We were eating s’mores, round a fire with another family. I’m right-handed, so I held the stick over the fire with my right hand and slid the marshmallow off between the graham crackers with my left. Then I started eating it. It felt strange to be eating with my left hand. It’s so very rude in Mauritania to do that. I glanced around, and noticed that no-one else was eating with their left hand!! Logically, I know that Americans don’t care which hand you eat with. Places that care have 2 characteristics: they eat with their hands and they don’t use toilet paper. But, I thought frantically, what if I’ve forgotten and it is a little rude? “Donn,” I muttered out of the corner of my mouth. “It’s ok to eat with my left hand, isn’t it?” He gave me the strangest look, and nodded, eyebrows raised. Sigh.

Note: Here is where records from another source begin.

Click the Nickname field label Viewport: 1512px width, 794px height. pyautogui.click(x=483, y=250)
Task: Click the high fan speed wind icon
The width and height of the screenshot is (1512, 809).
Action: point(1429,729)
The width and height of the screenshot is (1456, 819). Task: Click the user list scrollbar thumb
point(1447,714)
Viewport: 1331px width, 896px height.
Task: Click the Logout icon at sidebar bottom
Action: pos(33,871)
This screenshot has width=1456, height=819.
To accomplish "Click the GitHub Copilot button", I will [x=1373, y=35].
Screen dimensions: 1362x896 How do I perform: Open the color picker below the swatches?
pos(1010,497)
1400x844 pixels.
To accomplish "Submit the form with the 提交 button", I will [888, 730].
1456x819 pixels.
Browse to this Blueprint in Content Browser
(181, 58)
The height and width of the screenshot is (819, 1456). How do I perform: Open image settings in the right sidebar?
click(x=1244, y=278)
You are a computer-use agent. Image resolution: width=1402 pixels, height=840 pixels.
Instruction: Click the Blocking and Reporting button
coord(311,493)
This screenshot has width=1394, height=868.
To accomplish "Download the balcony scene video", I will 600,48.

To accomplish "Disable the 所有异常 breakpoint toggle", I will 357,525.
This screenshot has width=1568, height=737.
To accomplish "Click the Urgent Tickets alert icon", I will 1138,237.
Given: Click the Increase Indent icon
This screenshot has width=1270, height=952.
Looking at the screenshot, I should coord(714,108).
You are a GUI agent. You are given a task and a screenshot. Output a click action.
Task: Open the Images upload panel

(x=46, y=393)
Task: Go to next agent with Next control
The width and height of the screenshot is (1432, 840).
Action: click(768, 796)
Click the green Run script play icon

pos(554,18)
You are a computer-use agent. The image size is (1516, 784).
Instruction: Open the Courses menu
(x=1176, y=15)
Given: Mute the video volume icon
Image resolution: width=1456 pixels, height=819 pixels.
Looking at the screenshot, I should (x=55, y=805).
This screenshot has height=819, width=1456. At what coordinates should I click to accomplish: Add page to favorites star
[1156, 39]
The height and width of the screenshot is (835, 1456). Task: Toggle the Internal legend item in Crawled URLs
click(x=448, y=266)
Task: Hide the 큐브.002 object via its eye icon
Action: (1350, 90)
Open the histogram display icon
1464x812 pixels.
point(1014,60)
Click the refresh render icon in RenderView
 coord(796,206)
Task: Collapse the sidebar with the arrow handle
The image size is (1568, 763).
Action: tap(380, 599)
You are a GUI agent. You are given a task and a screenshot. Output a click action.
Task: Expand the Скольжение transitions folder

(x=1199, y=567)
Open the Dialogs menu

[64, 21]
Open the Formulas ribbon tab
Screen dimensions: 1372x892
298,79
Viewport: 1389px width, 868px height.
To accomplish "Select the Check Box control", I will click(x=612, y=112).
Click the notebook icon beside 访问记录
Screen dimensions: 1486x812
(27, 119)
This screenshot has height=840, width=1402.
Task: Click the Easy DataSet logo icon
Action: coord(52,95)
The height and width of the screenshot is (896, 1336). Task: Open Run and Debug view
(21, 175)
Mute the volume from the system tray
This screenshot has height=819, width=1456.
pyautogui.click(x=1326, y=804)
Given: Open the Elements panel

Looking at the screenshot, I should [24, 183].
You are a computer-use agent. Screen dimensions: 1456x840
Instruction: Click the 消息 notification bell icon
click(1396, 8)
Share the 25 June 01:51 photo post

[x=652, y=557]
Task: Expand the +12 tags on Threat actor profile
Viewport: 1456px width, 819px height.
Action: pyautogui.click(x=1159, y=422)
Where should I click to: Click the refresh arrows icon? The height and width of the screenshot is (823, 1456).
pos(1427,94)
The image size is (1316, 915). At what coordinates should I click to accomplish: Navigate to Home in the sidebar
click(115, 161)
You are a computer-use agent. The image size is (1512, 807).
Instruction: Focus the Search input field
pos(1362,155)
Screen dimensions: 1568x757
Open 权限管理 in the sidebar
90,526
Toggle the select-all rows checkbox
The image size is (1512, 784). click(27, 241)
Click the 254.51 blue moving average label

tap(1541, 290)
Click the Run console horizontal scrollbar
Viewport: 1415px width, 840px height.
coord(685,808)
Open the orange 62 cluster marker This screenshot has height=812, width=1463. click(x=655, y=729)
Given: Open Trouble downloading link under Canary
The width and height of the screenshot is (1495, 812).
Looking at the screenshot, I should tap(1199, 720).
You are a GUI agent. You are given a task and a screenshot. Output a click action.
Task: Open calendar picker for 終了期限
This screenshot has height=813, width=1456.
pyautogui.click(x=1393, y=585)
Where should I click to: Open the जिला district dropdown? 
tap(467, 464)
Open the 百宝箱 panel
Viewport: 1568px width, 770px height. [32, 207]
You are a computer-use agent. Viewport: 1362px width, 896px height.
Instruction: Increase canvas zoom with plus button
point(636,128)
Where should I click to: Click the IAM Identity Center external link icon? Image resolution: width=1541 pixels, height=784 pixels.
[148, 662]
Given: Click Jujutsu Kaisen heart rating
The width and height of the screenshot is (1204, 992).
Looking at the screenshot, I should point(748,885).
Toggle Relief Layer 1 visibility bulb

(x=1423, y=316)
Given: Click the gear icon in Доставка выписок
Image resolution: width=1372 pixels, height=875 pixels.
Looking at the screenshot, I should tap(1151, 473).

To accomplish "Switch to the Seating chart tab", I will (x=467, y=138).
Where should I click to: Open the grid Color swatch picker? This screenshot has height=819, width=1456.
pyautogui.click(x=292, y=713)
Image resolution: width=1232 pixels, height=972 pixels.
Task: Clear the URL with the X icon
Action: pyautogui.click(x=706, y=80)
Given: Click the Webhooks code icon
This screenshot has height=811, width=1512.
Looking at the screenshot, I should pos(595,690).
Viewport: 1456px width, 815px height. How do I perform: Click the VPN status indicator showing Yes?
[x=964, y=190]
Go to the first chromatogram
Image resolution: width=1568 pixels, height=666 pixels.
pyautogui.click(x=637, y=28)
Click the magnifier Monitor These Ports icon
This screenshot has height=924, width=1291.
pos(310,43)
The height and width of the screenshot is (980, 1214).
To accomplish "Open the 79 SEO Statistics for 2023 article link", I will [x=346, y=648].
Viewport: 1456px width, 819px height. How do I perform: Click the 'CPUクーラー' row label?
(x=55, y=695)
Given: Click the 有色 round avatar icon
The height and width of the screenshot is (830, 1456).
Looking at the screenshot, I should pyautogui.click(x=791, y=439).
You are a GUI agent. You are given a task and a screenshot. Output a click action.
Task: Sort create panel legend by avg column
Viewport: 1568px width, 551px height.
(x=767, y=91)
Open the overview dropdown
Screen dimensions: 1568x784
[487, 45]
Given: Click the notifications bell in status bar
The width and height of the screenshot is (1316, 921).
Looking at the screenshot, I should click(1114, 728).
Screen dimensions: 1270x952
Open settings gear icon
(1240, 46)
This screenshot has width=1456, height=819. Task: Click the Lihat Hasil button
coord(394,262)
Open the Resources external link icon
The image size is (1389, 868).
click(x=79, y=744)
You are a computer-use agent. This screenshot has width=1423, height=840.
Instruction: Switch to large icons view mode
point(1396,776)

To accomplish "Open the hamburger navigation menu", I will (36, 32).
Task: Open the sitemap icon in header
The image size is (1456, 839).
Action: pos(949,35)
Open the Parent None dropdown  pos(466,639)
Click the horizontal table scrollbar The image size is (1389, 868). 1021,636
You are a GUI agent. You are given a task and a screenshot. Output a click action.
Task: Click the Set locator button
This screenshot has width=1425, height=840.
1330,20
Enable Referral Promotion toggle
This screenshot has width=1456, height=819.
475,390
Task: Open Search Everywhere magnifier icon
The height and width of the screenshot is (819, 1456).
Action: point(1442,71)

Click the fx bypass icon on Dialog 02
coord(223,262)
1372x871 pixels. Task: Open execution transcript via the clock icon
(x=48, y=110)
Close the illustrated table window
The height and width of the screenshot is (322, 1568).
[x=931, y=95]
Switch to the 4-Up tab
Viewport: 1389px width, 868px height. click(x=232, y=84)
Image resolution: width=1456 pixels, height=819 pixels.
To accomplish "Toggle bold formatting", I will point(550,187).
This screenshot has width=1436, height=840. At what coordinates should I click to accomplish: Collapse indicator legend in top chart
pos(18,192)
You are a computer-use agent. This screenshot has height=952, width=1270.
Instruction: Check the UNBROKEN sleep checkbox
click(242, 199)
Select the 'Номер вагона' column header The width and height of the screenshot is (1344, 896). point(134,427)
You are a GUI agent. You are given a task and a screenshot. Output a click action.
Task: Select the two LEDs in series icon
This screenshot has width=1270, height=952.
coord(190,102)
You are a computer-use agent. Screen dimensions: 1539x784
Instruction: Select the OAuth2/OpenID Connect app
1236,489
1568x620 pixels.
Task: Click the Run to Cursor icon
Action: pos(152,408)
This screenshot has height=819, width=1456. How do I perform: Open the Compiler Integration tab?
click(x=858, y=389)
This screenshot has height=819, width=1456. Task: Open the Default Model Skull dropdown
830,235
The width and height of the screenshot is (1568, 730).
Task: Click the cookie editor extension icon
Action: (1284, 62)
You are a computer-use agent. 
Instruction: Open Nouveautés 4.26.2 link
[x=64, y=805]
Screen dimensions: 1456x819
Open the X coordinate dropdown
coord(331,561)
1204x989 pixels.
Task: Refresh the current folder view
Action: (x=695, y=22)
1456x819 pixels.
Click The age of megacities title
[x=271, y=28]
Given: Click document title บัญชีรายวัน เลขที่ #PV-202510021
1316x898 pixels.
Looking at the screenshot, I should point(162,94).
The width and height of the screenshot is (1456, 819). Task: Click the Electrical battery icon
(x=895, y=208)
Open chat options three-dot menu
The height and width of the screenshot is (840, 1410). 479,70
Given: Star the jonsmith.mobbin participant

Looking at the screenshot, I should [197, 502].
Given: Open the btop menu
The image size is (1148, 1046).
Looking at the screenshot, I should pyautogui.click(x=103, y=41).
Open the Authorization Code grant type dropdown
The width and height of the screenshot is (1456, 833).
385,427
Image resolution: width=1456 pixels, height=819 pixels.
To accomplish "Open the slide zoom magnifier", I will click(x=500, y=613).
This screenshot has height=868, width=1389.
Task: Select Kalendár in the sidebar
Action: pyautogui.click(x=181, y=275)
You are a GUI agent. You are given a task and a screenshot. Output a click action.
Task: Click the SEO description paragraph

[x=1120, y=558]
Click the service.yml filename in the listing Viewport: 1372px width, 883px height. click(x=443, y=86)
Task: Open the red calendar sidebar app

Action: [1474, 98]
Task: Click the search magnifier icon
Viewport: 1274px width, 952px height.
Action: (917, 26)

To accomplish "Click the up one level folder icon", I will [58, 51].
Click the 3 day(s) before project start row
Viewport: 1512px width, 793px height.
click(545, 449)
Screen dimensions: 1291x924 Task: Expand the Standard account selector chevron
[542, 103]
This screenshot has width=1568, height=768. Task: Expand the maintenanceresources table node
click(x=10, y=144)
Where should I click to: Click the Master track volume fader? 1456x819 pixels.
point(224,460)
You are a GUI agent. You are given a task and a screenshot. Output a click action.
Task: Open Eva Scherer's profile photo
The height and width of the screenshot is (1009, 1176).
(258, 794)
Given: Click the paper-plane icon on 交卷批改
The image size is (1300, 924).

Elliot turned 11. “We’ll sing Happy Birthday, first in English, then in French,” I announced. Except no one else at this particular party needed to sing in French, or in Arabic, or the strange disco version (Happy Birthday to you—cha! cha! cha!) that shows up at every party in Mauritania, on tape. Sigh.

We needed to stop by the bank. It was about 12:30. “They’ll be closed for lunch; we might as well wait,” I said. Again, the strange looks. Apparently, businesses don’t close for lunch here, or on Sundays either for that matter. Sigh.